DATA TO PROCESS -
>>>
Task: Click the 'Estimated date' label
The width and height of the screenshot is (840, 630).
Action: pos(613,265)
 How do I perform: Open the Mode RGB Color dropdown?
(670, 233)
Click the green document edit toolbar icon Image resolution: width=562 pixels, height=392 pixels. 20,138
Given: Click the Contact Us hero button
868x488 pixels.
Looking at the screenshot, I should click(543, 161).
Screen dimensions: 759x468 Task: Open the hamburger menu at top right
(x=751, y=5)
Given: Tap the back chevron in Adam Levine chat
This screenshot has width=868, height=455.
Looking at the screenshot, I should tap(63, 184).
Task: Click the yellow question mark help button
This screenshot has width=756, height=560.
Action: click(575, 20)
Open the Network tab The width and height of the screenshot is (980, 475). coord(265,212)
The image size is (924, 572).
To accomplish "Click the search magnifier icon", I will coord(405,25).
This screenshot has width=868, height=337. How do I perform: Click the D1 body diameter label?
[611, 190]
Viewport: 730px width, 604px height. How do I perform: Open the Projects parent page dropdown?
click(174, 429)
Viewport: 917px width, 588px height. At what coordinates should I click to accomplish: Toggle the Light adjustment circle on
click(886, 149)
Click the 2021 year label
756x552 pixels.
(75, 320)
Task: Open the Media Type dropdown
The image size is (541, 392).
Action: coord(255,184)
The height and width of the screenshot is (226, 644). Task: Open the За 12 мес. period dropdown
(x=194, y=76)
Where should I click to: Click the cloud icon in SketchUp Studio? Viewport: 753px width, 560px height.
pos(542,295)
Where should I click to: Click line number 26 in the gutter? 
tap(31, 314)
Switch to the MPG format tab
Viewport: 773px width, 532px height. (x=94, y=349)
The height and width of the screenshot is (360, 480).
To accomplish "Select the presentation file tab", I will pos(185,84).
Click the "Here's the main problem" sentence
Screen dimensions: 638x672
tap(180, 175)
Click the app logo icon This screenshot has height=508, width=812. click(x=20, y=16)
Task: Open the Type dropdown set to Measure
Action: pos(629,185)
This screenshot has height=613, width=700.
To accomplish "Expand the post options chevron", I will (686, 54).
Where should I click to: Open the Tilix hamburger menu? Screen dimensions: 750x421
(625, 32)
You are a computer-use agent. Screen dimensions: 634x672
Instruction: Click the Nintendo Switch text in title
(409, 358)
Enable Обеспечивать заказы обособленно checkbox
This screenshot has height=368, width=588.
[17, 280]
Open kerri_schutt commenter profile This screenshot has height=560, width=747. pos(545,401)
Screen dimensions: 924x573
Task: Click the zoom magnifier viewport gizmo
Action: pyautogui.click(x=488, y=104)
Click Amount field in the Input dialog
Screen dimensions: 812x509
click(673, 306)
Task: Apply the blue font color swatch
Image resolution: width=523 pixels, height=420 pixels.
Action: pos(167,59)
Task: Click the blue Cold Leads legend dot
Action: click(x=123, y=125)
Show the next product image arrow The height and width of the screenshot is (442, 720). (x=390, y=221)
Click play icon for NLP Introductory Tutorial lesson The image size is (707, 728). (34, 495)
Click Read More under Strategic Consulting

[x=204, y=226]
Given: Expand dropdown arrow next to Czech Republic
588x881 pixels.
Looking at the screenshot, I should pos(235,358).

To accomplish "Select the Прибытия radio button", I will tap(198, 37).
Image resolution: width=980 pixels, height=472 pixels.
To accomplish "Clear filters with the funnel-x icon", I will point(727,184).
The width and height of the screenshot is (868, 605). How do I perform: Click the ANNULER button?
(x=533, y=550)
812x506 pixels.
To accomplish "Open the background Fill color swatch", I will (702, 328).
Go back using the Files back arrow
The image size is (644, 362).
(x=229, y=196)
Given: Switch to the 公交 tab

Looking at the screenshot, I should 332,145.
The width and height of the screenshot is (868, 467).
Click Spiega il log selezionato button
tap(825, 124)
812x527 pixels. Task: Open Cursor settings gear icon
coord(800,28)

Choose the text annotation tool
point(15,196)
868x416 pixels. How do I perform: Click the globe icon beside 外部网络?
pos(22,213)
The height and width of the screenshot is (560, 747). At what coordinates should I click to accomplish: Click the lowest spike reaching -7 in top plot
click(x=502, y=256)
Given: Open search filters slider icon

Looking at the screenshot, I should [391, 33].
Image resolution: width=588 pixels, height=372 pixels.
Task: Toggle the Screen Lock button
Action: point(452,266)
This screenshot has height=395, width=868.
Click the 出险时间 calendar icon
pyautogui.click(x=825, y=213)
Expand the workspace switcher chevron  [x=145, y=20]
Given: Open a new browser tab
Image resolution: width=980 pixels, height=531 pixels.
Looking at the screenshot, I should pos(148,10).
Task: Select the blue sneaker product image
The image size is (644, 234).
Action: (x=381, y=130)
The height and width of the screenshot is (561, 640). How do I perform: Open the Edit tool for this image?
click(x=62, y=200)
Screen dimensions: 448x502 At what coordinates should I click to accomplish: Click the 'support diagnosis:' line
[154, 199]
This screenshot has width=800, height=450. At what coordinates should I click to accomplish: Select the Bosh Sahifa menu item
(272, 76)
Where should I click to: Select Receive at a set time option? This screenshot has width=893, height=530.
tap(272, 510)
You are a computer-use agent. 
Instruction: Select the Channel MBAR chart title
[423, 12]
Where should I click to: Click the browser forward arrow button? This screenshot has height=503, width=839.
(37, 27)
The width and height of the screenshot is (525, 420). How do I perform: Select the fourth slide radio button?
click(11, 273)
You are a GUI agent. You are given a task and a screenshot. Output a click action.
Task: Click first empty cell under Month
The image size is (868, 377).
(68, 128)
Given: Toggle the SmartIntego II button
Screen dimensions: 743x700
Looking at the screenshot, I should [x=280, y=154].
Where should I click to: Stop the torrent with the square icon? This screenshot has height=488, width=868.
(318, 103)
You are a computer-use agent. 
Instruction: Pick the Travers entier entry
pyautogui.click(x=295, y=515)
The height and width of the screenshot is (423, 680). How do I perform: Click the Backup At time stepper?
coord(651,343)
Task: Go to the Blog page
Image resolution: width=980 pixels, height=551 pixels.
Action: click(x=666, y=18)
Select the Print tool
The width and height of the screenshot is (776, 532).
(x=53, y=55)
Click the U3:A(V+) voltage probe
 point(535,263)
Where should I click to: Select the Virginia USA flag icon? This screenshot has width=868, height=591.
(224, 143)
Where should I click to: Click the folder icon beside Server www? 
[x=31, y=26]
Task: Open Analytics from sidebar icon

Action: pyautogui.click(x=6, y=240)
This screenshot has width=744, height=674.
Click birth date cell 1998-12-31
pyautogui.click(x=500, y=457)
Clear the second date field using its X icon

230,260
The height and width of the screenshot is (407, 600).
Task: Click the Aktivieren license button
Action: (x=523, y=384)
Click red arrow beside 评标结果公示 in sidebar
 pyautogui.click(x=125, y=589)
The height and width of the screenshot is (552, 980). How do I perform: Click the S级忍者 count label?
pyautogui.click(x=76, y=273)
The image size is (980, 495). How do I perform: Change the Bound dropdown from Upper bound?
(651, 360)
<<<
EXERCISE GOAL - All lines from the one containing "Click red arrow beside 评标结果公示 in sidebar" to the end of the data above are to be set down exactly; no others belong in the answer.

RESULT -
Click red arrow beside 评标结果公示 in sidebar
 pyautogui.click(x=125, y=589)
The height and width of the screenshot is (552, 980). How do I perform: Click the S级忍者 count label?
pyautogui.click(x=76, y=273)
The image size is (980, 495). How do I perform: Change the Bound dropdown from Upper bound?
(651, 360)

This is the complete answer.